* Exercise *
The response must reproduce every record in full.

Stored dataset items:
◇ ◇ ◇ ◇

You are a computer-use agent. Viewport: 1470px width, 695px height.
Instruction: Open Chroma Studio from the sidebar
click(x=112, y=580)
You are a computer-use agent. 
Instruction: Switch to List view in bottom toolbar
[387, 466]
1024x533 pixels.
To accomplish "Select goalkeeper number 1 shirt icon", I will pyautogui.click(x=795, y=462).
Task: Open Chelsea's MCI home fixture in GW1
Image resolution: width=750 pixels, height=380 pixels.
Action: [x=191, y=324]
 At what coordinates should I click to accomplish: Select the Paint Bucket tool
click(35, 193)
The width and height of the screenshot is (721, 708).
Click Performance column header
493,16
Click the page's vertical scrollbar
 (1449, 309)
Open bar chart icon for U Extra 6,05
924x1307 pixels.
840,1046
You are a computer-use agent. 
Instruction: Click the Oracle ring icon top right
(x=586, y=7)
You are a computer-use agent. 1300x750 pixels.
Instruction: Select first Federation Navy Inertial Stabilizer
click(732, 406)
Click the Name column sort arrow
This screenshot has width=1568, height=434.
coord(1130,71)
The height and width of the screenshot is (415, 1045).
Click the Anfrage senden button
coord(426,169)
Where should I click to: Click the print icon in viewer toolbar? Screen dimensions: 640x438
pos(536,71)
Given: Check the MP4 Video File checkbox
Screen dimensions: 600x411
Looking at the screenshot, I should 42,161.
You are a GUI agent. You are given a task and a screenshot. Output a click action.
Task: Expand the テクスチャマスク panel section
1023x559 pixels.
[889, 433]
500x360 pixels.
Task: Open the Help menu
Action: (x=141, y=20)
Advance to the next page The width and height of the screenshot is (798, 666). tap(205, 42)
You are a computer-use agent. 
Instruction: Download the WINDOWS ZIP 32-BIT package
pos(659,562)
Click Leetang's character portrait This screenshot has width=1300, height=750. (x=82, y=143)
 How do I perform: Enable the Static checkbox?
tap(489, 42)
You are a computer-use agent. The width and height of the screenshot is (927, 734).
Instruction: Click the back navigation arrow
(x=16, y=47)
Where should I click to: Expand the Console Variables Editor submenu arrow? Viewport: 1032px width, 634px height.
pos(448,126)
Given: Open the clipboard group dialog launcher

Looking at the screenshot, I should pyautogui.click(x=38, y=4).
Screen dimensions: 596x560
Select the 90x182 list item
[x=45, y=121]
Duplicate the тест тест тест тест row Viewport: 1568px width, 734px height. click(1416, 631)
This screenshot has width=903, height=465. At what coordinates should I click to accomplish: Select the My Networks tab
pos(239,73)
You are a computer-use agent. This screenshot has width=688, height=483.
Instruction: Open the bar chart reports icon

◇ ◇ ◇ ◇

* Answer for this exercise *
You are a computer-use agent. Viewport: 1470px width, 695px height.
Instruction: Open Chroma Studio from the sidebar
click(x=112, y=580)
You are a computer-use agent. 
Instruction: Switch to List view in bottom toolbar
[387, 466]
1024x533 pixels.
To accomplish "Select goalkeeper number 1 shirt icon", I will pyautogui.click(x=795, y=462).
Task: Open Chelsea's MCI home fixture in GW1
Image resolution: width=750 pixels, height=380 pixels.
Action: [x=191, y=324]
 At what coordinates should I click to accomplish: Select the Paint Bucket tool
click(35, 193)
The width and height of the screenshot is (721, 708).
Click Performance column header
493,16
Click the page's vertical scrollbar
 (1449, 309)
Open bar chart icon for U Extra 6,05
924x1307 pixels.
840,1046
You are a computer-use agent. 
Instruction: Click the Oracle ring icon top right
(x=586, y=7)
You are a computer-use agent. 1300x750 pixels.
Instruction: Select first Federation Navy Inertial Stabilizer
click(732, 406)
Click the Name column sort arrow
This screenshot has width=1568, height=434.
coord(1130,71)
The height and width of the screenshot is (415, 1045).
Click the Anfrage senden button
coord(426,169)
Where should I click to: Click the print icon in viewer toolbar? Screen dimensions: 640x438
pos(536,71)
Given: Check the MP4 Video File checkbox
Screen dimensions: 600x411
Looking at the screenshot, I should 42,161.
You are a GUI agent. You are given a task and a screenshot. Output a click action.
Task: Expand the テクスチャマスク panel section
1023x559 pixels.
[889, 433]
500x360 pixels.
Task: Open the Help menu
Action: (x=141, y=20)
Advance to the next page The width and height of the screenshot is (798, 666). tap(205, 42)
You are a computer-use agent. 
Instruction: Download the WINDOWS ZIP 32-BIT package
pos(659,562)
Click Leetang's character portrait This screenshot has width=1300, height=750. (x=82, y=143)
 How do I perform: Enable the Static checkbox?
tap(489, 42)
You are a computer-use agent. The width and height of the screenshot is (927, 734).
Instruction: Click the back navigation arrow
(x=16, y=47)
Where should I click to: Expand the Console Variables Editor submenu arrow? Viewport: 1032px width, 634px height.
pos(448,126)
Given: Open the clipboard group dialog launcher

Looking at the screenshot, I should pyautogui.click(x=38, y=4).
Screen dimensions: 596x560
Select the 90x182 list item
[x=45, y=121]
Duplicate the тест тест тест тест row Viewport: 1568px width, 734px height. click(1416, 631)
This screenshot has width=903, height=465. At what coordinates should I click to accomplish: Select the My Networks tab
pos(239,73)
You are a computer-use agent. This screenshot has width=688, height=483.
Instruction: Open the bar chart reports icon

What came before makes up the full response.